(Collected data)
★ ★ ★ ★ ★

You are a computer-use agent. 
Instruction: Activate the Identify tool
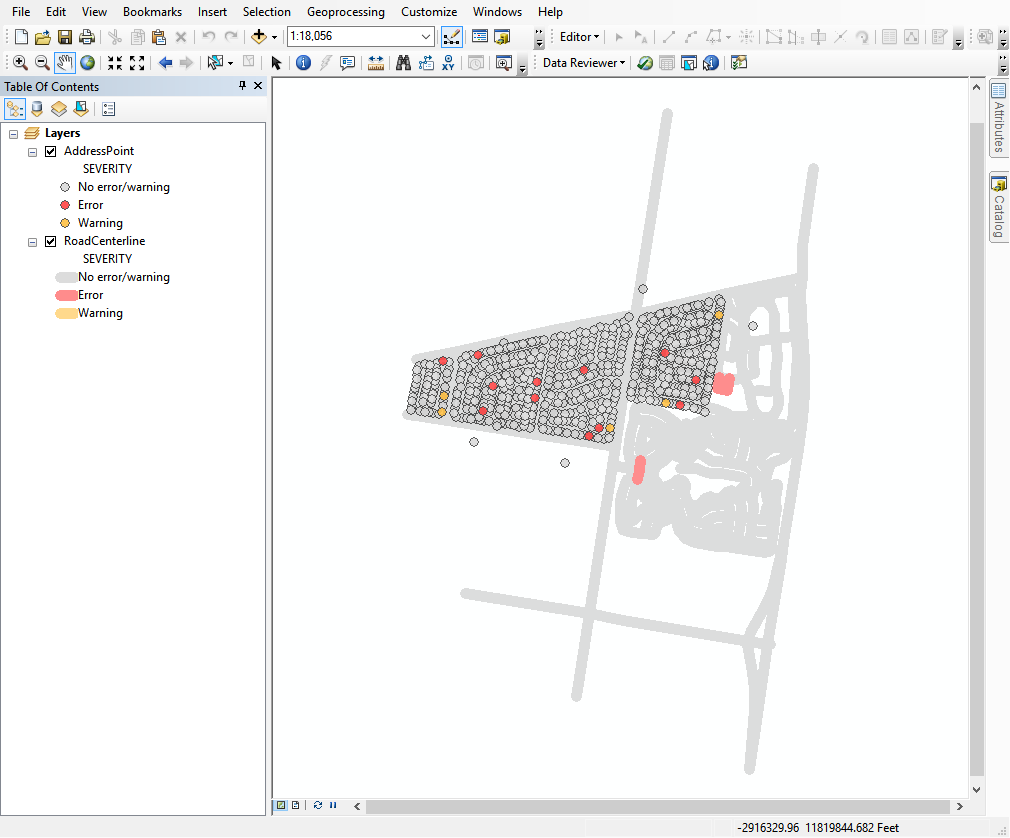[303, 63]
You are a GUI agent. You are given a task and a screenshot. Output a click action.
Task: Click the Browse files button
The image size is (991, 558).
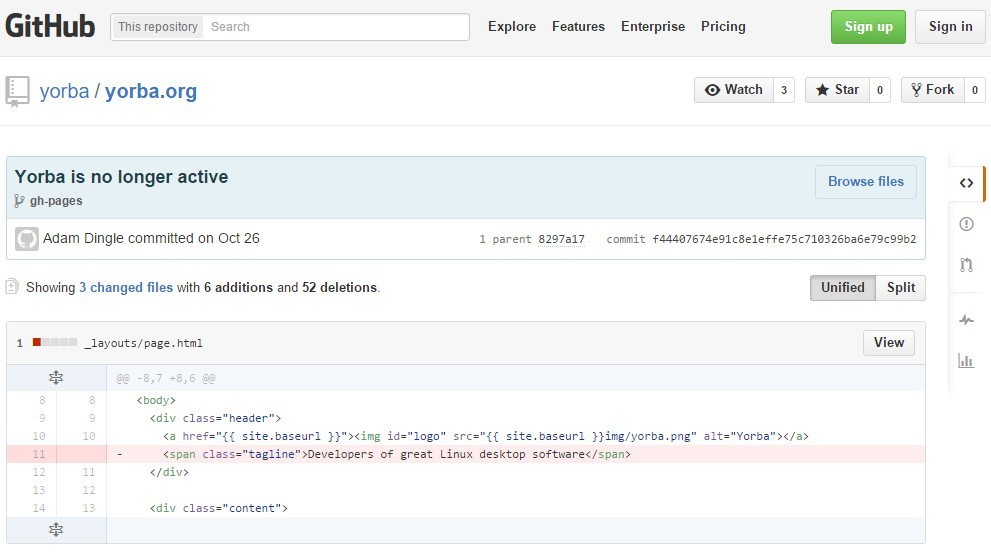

★ ★ ★ ★ ★

(What you have to do):
Nothing but the lines from the line containing "You are a GUI" through the end of the records belongs in the answer, written out exactly, both ends included, without pictures.

(Solution):
You are a GUI agent. You are given a task and a screenshot. Output a click action.
Task: Click the Browse files button
The image size is (991, 558).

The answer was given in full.